Después fue el momento de cruzar el océano con una visa de trabajo de un año en Francia. Las work and holiday cada vez más populares entre los jóvenes argentinos, al menos antes de la pandemia, permiten tener empleo durante un año una sola vez en los países que las otorgan.
“Con lo que gané en París como mozo conocí después África y Palestina”, explica. En la capital de Francia también hizo una pasantía ad honorem de tres meses en la École Expérimentale de Bonneuil, una enriquecedora experiencia que deseaba vivir en el hospital creado por una discípula de Lacan que rompió el molde del encierro en el manicomio clásico. No es que un día tocó el timbre y lo dejaron entrar: debió perfeccionar rápido el francés que empezó a aprender en el bar e insistir e insistir hasta que un equipo de profesionales le dio el visto bueno.
Después obtuvo la visa laboral en Dinamarca, donde trabajó en Copenhague en un hotel, un bar cervecero y como fotógrafo de un par de casamientos. Con lo que ahorró, armó su viaje a Asia.
De Cipolletti a Alaska, un viaje que continuará
Suele canjear hospedaje por fotos y conectarse con las ONG’s para proponerles que lo dejen acompañarlos en sus tareas en zonas rurales, barrios, escuelas, clínicas, grupos de mujeres. A cambio, les provee de imágenes y obtiene así las que utilizará en sus fotolibros.

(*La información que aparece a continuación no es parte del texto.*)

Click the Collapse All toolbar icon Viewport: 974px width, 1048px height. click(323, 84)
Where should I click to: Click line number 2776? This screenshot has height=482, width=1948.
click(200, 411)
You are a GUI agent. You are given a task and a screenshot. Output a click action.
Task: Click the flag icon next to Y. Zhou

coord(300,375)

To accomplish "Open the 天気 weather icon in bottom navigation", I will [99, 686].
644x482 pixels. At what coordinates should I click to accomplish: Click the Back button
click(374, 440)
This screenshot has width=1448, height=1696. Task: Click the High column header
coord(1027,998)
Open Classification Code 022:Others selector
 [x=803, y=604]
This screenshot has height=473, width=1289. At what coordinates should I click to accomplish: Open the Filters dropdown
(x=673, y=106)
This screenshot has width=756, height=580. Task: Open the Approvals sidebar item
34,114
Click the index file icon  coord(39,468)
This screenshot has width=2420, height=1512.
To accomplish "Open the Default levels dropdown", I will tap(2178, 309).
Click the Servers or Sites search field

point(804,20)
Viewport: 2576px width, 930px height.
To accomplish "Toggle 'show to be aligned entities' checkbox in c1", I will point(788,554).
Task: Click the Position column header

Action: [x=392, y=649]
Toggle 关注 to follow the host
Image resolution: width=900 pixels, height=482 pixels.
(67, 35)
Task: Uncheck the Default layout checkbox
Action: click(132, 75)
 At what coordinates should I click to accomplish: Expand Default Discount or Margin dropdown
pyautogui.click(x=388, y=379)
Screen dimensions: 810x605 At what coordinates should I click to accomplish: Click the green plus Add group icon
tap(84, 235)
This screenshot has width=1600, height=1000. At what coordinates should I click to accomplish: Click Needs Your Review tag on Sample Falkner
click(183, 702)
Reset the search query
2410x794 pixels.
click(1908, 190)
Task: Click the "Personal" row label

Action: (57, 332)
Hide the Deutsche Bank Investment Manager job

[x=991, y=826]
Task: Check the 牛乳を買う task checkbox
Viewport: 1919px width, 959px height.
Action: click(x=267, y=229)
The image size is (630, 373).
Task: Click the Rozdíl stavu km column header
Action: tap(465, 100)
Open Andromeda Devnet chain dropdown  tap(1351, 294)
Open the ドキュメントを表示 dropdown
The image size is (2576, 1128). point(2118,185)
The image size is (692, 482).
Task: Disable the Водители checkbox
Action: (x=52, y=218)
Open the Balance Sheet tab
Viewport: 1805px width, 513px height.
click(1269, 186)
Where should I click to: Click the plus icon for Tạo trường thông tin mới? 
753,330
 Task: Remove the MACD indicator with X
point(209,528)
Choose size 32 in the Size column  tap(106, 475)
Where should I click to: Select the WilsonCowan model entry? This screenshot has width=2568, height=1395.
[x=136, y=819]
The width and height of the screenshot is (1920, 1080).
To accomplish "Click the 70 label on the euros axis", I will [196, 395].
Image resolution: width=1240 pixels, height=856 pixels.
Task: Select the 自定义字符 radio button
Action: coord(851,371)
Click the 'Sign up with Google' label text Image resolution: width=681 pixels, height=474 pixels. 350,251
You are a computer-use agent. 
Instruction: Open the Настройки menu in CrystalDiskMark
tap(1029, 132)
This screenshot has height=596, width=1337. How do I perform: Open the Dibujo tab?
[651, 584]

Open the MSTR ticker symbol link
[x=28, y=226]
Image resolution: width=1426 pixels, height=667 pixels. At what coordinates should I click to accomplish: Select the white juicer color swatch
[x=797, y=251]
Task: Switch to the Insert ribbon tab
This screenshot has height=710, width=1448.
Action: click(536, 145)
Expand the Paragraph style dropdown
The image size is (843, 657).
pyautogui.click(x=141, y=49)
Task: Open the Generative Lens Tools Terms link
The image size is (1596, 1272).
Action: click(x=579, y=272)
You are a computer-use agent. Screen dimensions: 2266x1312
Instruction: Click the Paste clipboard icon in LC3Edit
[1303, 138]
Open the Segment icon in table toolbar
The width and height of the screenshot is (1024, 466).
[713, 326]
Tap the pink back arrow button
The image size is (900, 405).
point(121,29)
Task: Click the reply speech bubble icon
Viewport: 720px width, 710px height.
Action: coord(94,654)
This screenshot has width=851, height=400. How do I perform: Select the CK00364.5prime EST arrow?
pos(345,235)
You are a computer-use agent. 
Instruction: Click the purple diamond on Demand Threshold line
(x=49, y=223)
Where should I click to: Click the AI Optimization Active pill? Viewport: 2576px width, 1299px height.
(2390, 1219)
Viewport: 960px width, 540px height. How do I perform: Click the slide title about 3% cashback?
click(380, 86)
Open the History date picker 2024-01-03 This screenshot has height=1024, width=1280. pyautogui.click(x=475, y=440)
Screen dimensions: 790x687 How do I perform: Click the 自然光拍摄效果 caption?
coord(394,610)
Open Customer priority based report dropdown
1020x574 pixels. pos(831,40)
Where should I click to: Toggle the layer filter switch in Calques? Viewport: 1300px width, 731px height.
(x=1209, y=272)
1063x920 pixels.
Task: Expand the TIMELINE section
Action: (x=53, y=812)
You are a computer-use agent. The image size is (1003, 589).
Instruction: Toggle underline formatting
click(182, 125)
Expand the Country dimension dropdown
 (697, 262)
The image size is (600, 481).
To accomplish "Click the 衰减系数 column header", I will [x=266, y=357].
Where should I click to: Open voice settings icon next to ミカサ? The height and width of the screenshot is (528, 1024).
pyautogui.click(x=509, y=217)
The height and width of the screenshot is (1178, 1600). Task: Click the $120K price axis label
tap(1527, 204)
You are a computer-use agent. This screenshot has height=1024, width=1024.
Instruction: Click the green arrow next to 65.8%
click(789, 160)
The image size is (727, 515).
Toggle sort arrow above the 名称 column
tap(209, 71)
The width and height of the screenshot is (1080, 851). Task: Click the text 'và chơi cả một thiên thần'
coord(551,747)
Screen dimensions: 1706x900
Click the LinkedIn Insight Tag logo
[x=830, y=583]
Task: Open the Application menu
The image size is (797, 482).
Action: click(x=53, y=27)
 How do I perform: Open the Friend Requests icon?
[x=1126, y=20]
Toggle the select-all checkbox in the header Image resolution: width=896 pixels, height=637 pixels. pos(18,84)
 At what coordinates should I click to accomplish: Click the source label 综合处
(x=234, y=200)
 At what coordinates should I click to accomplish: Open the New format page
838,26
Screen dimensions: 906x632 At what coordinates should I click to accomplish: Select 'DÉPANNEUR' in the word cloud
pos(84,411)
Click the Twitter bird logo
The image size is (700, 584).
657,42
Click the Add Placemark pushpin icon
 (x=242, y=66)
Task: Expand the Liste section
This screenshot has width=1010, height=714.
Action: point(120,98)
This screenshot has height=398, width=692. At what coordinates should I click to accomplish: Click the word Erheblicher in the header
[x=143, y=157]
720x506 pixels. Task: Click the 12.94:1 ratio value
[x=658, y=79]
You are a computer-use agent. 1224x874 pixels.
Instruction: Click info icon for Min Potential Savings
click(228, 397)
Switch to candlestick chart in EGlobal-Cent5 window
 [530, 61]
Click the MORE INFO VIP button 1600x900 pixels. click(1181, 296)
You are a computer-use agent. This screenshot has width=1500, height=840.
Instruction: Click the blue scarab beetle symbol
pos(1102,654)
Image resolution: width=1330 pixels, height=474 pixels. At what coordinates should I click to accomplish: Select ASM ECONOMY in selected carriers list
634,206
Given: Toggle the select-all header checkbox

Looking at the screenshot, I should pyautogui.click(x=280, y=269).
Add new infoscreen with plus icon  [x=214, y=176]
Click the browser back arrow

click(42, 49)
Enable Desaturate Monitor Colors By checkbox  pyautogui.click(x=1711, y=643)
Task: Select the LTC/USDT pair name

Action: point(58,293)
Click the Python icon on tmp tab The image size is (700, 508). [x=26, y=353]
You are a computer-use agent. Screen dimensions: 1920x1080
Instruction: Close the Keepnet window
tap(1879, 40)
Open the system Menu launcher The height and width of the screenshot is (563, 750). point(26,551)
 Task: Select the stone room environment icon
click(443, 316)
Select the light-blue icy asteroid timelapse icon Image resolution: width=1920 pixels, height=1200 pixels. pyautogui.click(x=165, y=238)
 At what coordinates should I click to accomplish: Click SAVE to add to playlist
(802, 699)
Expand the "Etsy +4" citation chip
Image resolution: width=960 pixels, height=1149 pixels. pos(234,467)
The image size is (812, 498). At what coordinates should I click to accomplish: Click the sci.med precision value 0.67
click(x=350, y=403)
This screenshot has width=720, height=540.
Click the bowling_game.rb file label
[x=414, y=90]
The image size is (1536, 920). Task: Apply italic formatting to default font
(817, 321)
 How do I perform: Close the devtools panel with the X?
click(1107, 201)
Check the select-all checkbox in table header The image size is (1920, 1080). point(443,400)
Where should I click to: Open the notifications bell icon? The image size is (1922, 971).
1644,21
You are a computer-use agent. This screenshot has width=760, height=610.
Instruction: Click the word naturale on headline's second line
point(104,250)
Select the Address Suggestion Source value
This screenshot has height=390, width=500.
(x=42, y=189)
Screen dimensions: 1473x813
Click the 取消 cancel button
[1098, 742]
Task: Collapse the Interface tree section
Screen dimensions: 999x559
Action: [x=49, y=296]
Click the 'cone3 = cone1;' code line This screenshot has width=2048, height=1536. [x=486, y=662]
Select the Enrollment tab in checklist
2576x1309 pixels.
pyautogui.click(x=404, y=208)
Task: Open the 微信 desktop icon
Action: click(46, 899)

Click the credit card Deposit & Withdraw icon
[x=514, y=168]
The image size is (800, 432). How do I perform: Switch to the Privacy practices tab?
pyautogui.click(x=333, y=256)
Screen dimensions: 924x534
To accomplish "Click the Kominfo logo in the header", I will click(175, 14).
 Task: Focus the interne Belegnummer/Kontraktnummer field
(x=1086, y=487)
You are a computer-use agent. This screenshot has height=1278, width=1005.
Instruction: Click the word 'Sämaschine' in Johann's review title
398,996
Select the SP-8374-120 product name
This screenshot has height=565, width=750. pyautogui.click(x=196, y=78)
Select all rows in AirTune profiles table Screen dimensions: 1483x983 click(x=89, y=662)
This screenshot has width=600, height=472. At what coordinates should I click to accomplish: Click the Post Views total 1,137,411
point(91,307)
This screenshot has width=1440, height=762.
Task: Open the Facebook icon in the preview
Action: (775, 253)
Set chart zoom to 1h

Esto le permite enlazar su profesión con lo que observa antes del clic. Y todo lo que observa le hace recordar aquella frase del psiquiatra Enrique Pichón-Riviere que lo impactó en la universidad: “Planificar la esperanza junto a otros”. Esos lazos, ese trabajo silencioso allí donde los estados no están es lo que registra con su cámara y completa su formación de psicólogo.
Cada vez que llega a un nuevo país pega la banderita en el termo y se lo tatúa en el mapamundi que lleva en el brazo izquierdo. ¿Por qué viaja? “Me da una sensación de libertad y adrenalina única e inigualable”, dice.
¿Qué seguirá? Australia, cuando se abran las fronteras. Pero para eso hay que esperar. De momento, Nyoman y Nyoman lo esperan con un cafecito para cerrar el día.